Arthritis can make everyday activities like climbing stairs, holding a coffee cup and even getting out of bed difficult or painful. Joints affected by the disease become swollen and stiff, often limiting mobility and causing pain.
In this video, San Diego Health host Susan Taylor talks about the causes of arthritis and options for treatment with Kavitta Allem, MD, a rheumatologist at Scripps Clinic Jefferson in Oceanside and Scripps Clinic Anderson Medical Pavilion in La Jolla.
Joints are where two bones meet, such as your wrist or knee. Arthritis literally means “joint inflammation” and commonly affects the hands, shoulders, hips, knees, spine and feet. More than 54 million Americans live with arthritis, and the disease affects men and women equally.
Rheumatologists — doctors who specialize in diseases of the joints — classify the types of arthritis into inflammatory and noninflammatory.
Noninflammatory arthritis, also referred to as osteoarthritis or degenerative joint disease, is a progressive type of arthritis that typically happens with aging or, in some cases, after injury or trauma to a joint. It is mostly caused by “wear and tear” on the joints; the cartilage between the bones that cushions them so they can glide smoothly over each other wears away, creating pain and stiffness. Osteoarthritis is a progressive disease, which means it worsens over time.
Osteoarthritis symptoms include joint swelling and discomfort that often starts slowly and becomes more frequent or severe. Symptoms are often worse in the morning and may improve during the day. Cold or damp weather makes symptoms worse for some people.
Rheumatoid arthritis is an inflammatory autoimmune disease, which means your immune system mistakenly attacks your own healthy cells.
“With rheumatoid arthritis, the immune system is going after your joints,” says Dr. Allem. “Think of it like a cut that gets infected. Patients say the joints feel red-hot, angry, tender and swollen.”
Unlike osteoarthritis, rheumatoid arthritis tends to move around to different joints and may come on slowly or suddenly.
Another inflammatory type of arthritis that affects the immune system, psoriatic arthritis develops differently than rheumatoid arthritis. It usually occurs in people who have a history of psoriasis, a skin condition that causes an itchy, scaly rash on the knees, elbows, torso and scalp. Psoriatic arthritis commonly affects joints in the hands, feet and back.
Gout is a highly inflammatory and painful arthritis that typically occurs as flare-ups that last for a week or two. Gout happens when high levels of a chemical called uric acid build up in your body and form sharp crystals around the joint, leading to inflammation.
Gout symptoms come on very suddenly, often overnight, and cause painful, swollen and tender joints.

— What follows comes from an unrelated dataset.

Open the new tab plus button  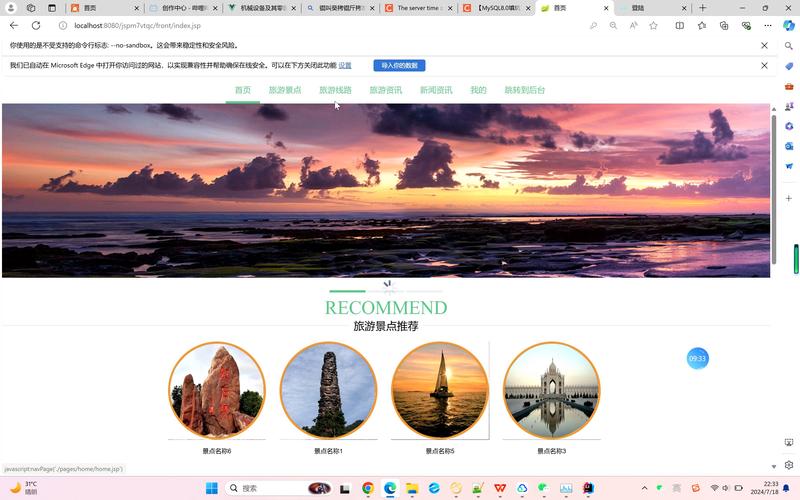[x=703, y=8]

Most people first develop gout in their feet, but it can occur anywhere in the body. Joints that have had gout inflammation tend to develop early osteoarthritis.
While there is no cure for arthritis, a variety of treatments can help relieve the symptoms and restore joint function and mobility.
For osteoarthritis or degenerative arthritis, says Dr. Allem, the goal is for patients to remain active and independent with minimal discomfort. Treatments often involve over-the-counter or prescription anti-inflammatory medications along with exercise or physical therapy to relieve stiffness and keep the joints moving.
Many patients find some relief from activity that doesn’t place stress on the joints, such as riding an exercise cycle or swimming. Injections of cortisone or hyaluronic acid into the joint also can ease pain and swelling.
If non-invasive treatments are not effective, joint replacement surgery for osteoarthritis may be an option.
“Hip replacement, knee replacement and shoulder replacement surgery have come a long way,” says Dr. Allem. “They are now done using minimally invasive techniques for a shorter hospital stay and faster recovery, and technologically advanced materials that last for 30 years or more.”
She adds that, over the past ten years, there have been newer treatments for inflammatory arthritis. Treatments may combine medications, injections and physical therapy to help patients with rheumatoid arthritis, psoriatic arthritis and gout live more active and symptom-free lives.
“If you’re feeling swelling or pain in your joints, or something is limiting your ability to be active, you should see a doctor,” Dr. Allem says. “There are new treatments for arthritis to help you feel better and get back to what you enjoy.”